Terlepas dari isi tulisan, seseorang menulis judul tulisan, "Dipastikan Jokowi tidak mencalonkan diri  lagi sebagai presiden lagi tahun 2019" sudah dapat dipastikan akan mendapatkan jumlah klik yang jauh lebih banyak jika dibandingkan dengan tulisan kategori pusi dengan judul "derita tiada akhir" misalnya.
Dengan hanya melihat jumlah klik saja dari seluruh kategori untuk menentukan kompasianer terpopuler, Kompasiana membuat apa yang dinamakan dalam ilmu statistik sebagai "Systematical Error".
Apalagi ditambah dengan "data noise" yang pernah diungkap kompasiener lainnya terkait dimungkinnya seseorang mengklik berkali kali baik oleh dirinya sendiri dan juga mendapat bantuan teman seluruh kampungnya  untuk menambah jumlah klik tulisannya.
Hal yang paling gampang menggambarkan apa yang dimaksudkan systematical error ini adalah ketika misalnya dalam pertarungan tinju kita menghapus kelas kelas yang ada dan hanya mengenal satu kelas saja sehingga seorang perinju  berbadan kerempeng dapat dihadapkan dengan petinju berbobot super berat.  Bisa dibayangkan kan hasilnya?
Olah raga Sumo pun yang tidak mengenal kelas berat bobot badan masih memberlakukan  5 kelas utama teratas yang dipuncaki oleh Yokuzuna.  Jadi yang boleh tertanding di 5 kelas utama tanpa memperhatikan berat badan hanya pesumo yang berpengalaman yang telah dikategorikan masuk kelas utama.

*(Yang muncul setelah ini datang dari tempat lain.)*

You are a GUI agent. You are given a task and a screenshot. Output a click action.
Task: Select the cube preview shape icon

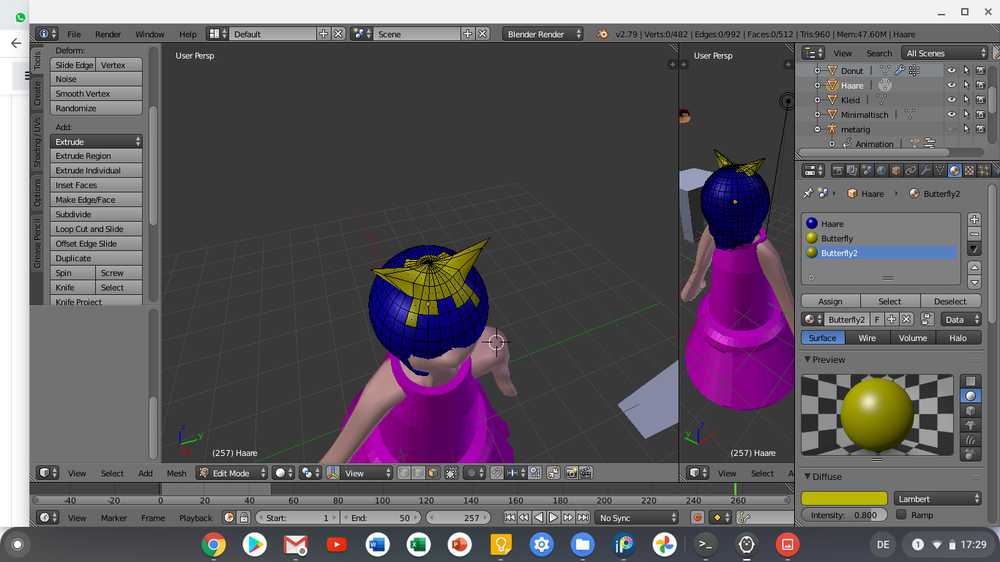[969, 410]
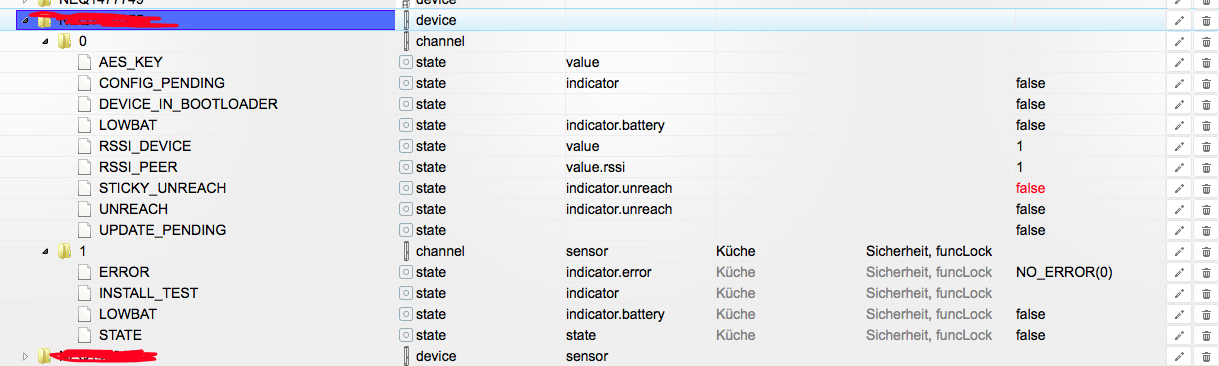Click the trash icon for RSSI_DEVICE row
The width and height of the screenshot is (1219, 366).
click(1205, 146)
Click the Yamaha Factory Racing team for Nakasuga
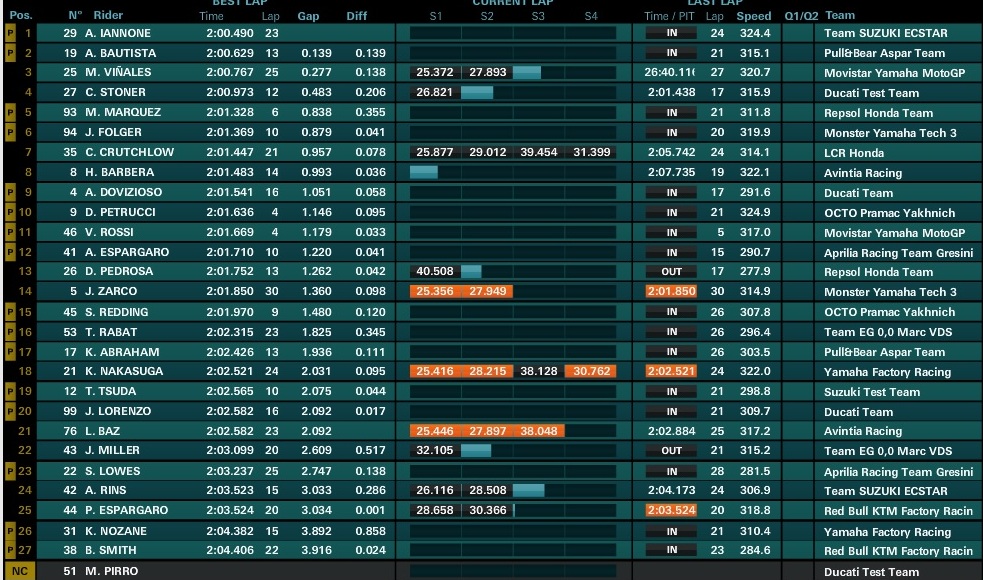Image resolution: width=983 pixels, height=580 pixels. [887, 372]
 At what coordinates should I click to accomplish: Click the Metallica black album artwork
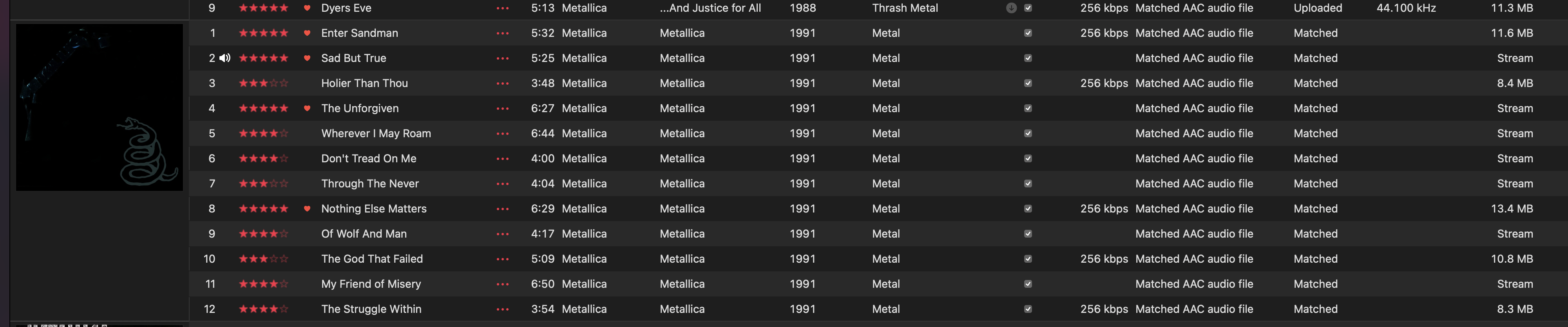tap(99, 107)
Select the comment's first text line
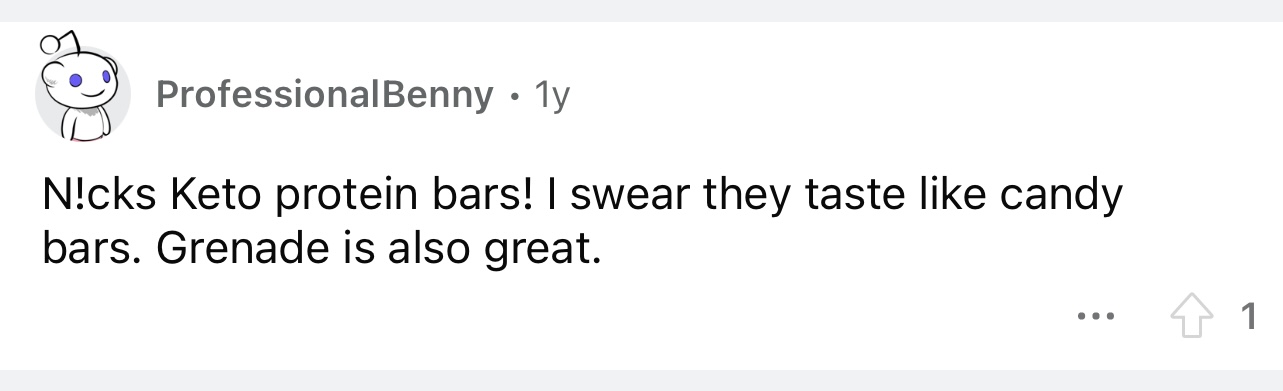The width and height of the screenshot is (1283, 391). (582, 196)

Demikian juga kategori kompasianer paling produktif yang pernah memenangkan  peringkat pertama dalam satu bulan jumlah tulisannya mencapai 287 tulisan.  Dari segi statistik  angka memang  ini mungkin saja dapat terjadi , namun dari segi logika menggambarkan bahwa dalam sehari rata rata kompasiener tersebut menulis  lebih dari 9 artikel.  Sunggguh mengagumkan dan sekaligus  mengundang pertanyaan, kapan tidurnya ya?
Ditambah lagi setting mesin kompasina  yang tidak memungkinkan menulis 2 artikel kurang dari 1 jam.  Jadi bisa dibayangkan tulisan tersebut ditulis di sepanjang hari ditambah malam.  Tentunya hal ini mengundang pertanyaan lanjutan,  kapan mencari nafkahnya ya?

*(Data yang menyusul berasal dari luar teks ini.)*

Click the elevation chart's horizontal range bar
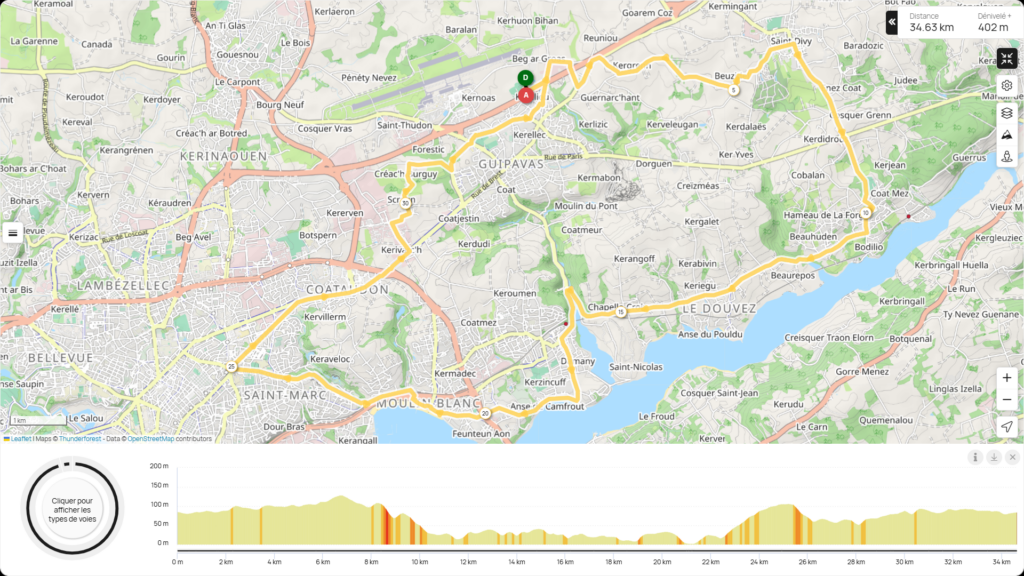Viewport: 1024px width, 576px height. 597,551
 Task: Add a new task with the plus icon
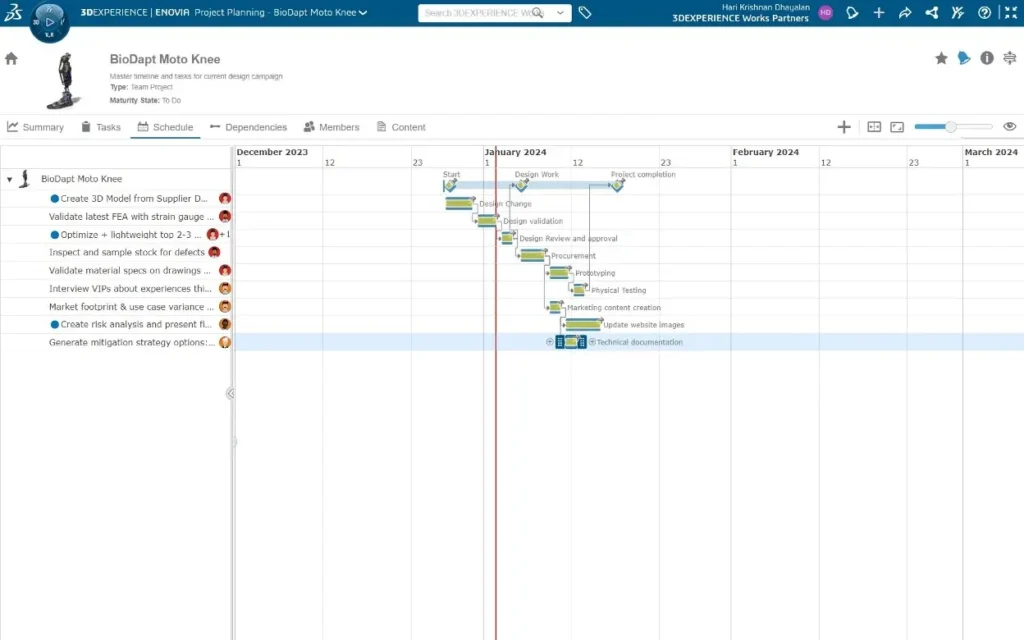pyautogui.click(x=843, y=126)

Dulu rasanya kompasiana pernah memberi award untuk masing masing rubrik dan langkah ini sudah benar, namun tampaknya karena cukup merepotkan maka metode "gebyah uyah" lah yang paling gampang dilakukan. Di dalam ilmu statistik, penggunaan metode yang salah akan menghasilkan kesimpulan yang salah juga.
Saran saya jika logika dan kriteria yang mendasari kriteria pemberian  award ini  tidak diperbaiki sebaiknya  award  kompasianer terpopuler dan terproduktif untuk sementara ditiadakan saja, karena award ini sudah kehilangan makna.